Output each entry that follows exactly. Images stay out.

■ **Data to use**:
==*==
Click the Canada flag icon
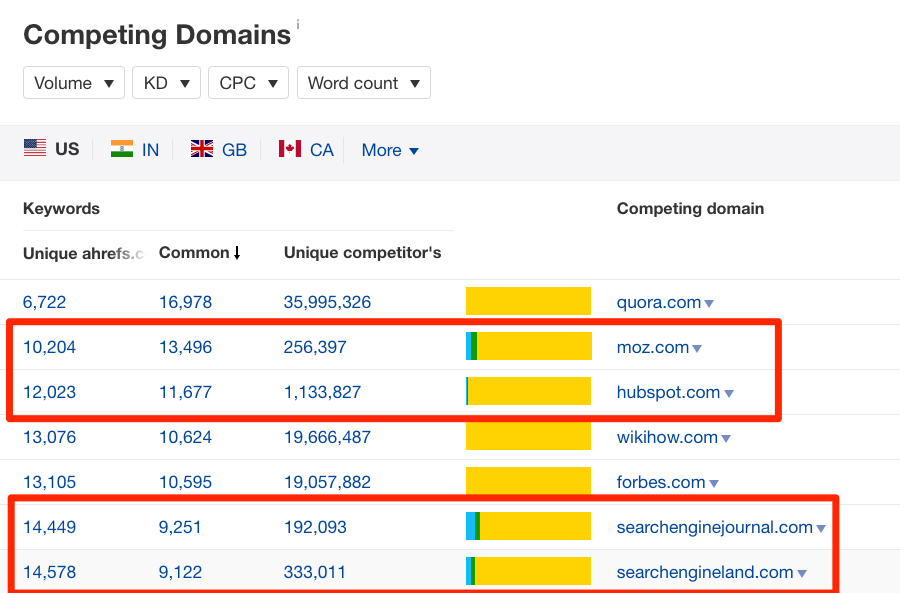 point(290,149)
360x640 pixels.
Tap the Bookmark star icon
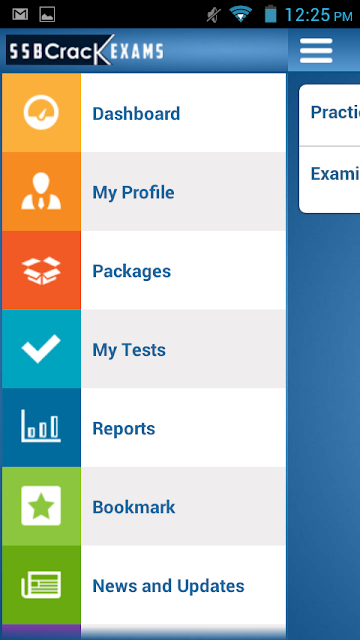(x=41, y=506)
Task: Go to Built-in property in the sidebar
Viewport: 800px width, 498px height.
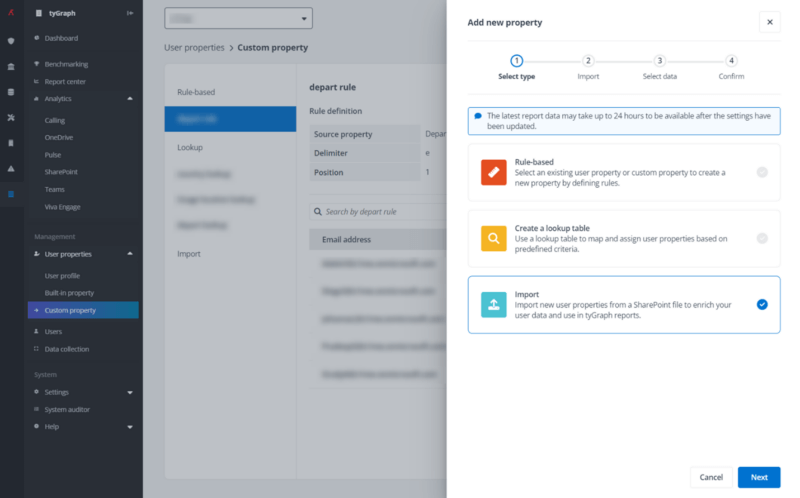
==*==
■ **Response box**:
Click the Canada flag icon
 point(290,149)
360x640 pixels.
Tap the Bookmark star icon
(x=41, y=506)
Task: Go to Built-in property in the sidebar
Viewport: 800px width, 498px height.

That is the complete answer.